RegExp syntax suggestion: allow CharacterClassEscape in CharacterRange
On Wed, 08 Dec 2010 21:43:06 +0100, Gavin Barraclough
<barraclough at apple.com> wrote:
According to the ES5 spec a regular expression such as /[\w-_]/ should
generate a syntax error. Unfortunately there appears to be a
significant quantity of existing code that will break if this behavior
is implemented (I have been experimenting with bringing WebKit's RegExp
implementation into closer conformance to the spec), and looking at
other implementations it appears common for this error to be ignored.
It's far from the only extension to RegExp syntax that is common to most implementations. In fact, the extensions are both extensive and consistent across browsers. A quick check through the possible syntax errors show the following:
// Invalid ControlEscape/IdentityEscape character treated as literal. /\z/; // Invalid escape, same as /z/ // Incomplete/Invalid ControlEscape treated as either "\c" or "c" /\c/; // same as /c/ or /\c/ /\c2/; // same as /c2/ or /\c2/ // Incomplete HexEscapeSequence escape treated as either "\x" or "x". /\x/; // incomplete x-escape /\x1/; // incomplete x-escape /\x1z/; // incomplete x-escape // Incomplete UnicodeEscapeSequence escape treated as either "\u" or "u". /\u/; // incomplete u-escape /\uz/; // incomplete u-escape /\u1/; // incomplete u-escape /\u1z/; // incomplete u-escape /\u12/; // incomplete u-escape /\u12z/; // incomplete u-escape /\u123/; // incomplete u-escape /\u123z/; // incomplete u-escape // Bad quantifier range: /x{z/; // same as /x{z/ /x{1z/; // same as /x{1z/ /x{1,z/; // same as /x{1,z/ /x{1,2z/; // same as /x{1,2z/ /x{10000,20000z/; // same as /x{10000,20000z/ // Notice: It needs arbitrary lookahead to determine the invalidity, // except Mozilla that limits the numbers.

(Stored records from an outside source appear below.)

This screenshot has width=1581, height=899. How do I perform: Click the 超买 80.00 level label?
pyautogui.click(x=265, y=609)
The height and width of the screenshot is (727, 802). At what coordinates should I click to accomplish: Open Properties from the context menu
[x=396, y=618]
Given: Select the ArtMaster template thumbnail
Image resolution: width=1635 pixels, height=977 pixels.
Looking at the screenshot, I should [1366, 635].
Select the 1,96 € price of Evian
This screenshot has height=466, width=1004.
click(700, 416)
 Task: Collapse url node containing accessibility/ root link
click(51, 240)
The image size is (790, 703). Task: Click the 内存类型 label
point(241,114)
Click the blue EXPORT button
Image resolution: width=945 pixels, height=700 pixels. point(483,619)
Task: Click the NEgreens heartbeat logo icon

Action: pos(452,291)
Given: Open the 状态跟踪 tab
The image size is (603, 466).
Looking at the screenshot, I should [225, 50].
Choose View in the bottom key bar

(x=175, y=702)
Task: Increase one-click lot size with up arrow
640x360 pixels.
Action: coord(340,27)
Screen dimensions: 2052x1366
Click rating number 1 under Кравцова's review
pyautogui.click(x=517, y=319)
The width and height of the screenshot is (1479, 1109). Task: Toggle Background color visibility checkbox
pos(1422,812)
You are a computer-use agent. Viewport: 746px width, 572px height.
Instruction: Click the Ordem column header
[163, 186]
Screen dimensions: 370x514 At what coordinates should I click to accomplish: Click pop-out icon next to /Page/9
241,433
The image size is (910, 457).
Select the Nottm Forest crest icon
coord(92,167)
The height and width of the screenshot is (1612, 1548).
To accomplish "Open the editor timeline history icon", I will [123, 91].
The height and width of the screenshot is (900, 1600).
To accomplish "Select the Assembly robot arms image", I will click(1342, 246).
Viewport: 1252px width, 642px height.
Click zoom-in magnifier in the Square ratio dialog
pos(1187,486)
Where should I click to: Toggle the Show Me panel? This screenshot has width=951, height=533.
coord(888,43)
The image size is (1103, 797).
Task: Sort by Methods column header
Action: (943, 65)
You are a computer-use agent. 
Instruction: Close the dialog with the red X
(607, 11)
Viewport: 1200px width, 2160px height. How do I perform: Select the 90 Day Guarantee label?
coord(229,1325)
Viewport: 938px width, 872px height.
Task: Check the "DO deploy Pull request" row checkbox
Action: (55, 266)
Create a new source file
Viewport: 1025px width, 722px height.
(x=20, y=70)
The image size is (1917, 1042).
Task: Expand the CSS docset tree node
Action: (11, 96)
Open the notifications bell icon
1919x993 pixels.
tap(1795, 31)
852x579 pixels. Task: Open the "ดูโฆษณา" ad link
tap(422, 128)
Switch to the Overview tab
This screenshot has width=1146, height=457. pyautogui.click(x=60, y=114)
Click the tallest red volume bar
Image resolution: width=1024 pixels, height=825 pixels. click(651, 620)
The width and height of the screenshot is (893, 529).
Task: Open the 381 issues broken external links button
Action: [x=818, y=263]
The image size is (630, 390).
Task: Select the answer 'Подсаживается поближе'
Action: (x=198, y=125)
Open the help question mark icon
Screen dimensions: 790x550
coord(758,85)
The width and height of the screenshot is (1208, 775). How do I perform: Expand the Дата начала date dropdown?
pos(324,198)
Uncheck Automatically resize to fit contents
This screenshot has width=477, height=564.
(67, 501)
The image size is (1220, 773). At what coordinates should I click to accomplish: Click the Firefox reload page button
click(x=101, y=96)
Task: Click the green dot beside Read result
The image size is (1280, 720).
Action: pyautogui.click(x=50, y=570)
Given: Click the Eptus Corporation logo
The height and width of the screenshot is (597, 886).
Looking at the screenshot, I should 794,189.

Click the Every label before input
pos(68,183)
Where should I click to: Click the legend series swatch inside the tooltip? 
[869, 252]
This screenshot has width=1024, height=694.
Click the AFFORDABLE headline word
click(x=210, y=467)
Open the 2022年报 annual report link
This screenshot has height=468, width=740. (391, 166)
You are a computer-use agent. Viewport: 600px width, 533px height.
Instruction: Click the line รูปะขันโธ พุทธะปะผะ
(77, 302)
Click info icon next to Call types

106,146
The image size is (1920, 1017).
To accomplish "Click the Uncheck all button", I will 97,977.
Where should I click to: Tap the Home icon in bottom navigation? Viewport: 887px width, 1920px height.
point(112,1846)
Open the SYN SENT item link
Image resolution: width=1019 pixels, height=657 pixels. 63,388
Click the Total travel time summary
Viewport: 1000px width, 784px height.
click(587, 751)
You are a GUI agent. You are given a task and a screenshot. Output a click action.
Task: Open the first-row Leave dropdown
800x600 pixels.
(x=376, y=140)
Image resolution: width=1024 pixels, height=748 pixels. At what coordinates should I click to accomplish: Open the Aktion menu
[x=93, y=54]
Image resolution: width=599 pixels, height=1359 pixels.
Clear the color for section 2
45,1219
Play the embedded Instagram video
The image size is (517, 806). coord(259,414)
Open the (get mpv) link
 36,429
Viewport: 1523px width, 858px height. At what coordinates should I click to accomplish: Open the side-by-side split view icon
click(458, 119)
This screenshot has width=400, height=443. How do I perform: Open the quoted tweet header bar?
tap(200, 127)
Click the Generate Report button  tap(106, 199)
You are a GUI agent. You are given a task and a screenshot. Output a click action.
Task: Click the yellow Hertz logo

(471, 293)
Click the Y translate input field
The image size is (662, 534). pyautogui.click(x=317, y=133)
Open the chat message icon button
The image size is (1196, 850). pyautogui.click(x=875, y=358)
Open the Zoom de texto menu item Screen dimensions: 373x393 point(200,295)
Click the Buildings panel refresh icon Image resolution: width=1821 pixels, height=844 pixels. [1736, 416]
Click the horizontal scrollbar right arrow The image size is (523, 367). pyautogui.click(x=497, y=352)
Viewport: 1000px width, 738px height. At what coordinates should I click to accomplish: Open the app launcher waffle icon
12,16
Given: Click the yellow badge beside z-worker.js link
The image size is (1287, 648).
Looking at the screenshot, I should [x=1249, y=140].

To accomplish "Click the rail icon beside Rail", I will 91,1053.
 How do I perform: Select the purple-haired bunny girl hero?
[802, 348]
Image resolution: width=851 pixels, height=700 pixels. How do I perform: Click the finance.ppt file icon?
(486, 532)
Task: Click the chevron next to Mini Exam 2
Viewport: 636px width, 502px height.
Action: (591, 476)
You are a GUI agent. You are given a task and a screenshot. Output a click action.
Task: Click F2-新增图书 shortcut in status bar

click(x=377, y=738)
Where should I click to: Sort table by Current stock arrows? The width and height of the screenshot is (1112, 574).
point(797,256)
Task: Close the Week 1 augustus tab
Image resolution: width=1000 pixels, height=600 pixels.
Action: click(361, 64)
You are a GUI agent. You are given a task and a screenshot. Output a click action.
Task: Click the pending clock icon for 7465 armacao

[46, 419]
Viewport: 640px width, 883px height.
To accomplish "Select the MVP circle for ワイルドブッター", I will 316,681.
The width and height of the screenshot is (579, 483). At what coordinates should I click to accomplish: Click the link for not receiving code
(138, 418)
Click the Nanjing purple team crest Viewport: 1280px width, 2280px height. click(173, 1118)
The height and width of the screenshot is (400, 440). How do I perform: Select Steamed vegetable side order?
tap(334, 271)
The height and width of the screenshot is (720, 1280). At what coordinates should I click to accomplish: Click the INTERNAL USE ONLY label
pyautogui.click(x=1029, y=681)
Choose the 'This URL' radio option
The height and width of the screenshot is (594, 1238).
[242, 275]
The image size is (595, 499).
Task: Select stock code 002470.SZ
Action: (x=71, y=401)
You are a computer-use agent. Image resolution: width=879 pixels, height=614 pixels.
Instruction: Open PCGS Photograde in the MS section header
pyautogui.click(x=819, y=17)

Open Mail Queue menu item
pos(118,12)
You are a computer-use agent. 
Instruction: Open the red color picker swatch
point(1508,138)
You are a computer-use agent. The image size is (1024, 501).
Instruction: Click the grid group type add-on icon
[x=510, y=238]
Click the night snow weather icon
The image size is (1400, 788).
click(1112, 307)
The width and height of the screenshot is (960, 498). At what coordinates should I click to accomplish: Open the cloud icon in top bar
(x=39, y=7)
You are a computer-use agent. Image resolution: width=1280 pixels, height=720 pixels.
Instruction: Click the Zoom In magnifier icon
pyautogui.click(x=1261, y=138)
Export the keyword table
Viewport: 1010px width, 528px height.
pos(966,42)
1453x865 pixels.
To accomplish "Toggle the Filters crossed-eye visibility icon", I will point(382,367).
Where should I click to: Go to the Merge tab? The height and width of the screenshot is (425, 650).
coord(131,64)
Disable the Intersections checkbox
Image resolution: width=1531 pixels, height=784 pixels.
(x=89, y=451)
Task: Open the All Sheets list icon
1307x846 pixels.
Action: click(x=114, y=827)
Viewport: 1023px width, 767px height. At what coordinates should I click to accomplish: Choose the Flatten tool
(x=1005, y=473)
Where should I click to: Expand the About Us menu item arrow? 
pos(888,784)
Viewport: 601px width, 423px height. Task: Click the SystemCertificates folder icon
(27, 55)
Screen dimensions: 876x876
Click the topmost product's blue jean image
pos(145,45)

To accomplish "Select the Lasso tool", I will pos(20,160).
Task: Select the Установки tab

// Zero-initialized Octal escapes. /\012/; // same as /\x0a/
// Nonexisting back-references treated as octal escapes: /\5/; // same as /\x05/
// Invalid PatternCharacter accepted unescaped /]/; /{/; /}/;
// Bad escapes also inside CharacterClass. /[\z]/; /[\c]/; /[\c2]/; /[\x]/; /[\x1]/; /[\x1z]/; /[\u]/; /[\uz]/; /[\u1]/; /[\u1z]/; /[\u12]/; /[\u12z]/; /[\u123]/; /[\u123z]/; /[\012]/; /[\5]/; // And in addition: /[\B]/; /()()[\2]/; // Valid backreference should be invalid.
None of these RegExps cause a syntax error in any of the current "top-5"
browsers,
even though they are (AFAICS) invalid syntax.
Most of the RegExps treat a malformed (start of a multi-character) escape
sequence
as a simple identity escape or octal escape, and extends identity escapes
to all characters
that doesn't already have another meaning (ControlEscape,
CharacterClassEscape or
one of c, x, u, or b, and B outside a CharacterClass).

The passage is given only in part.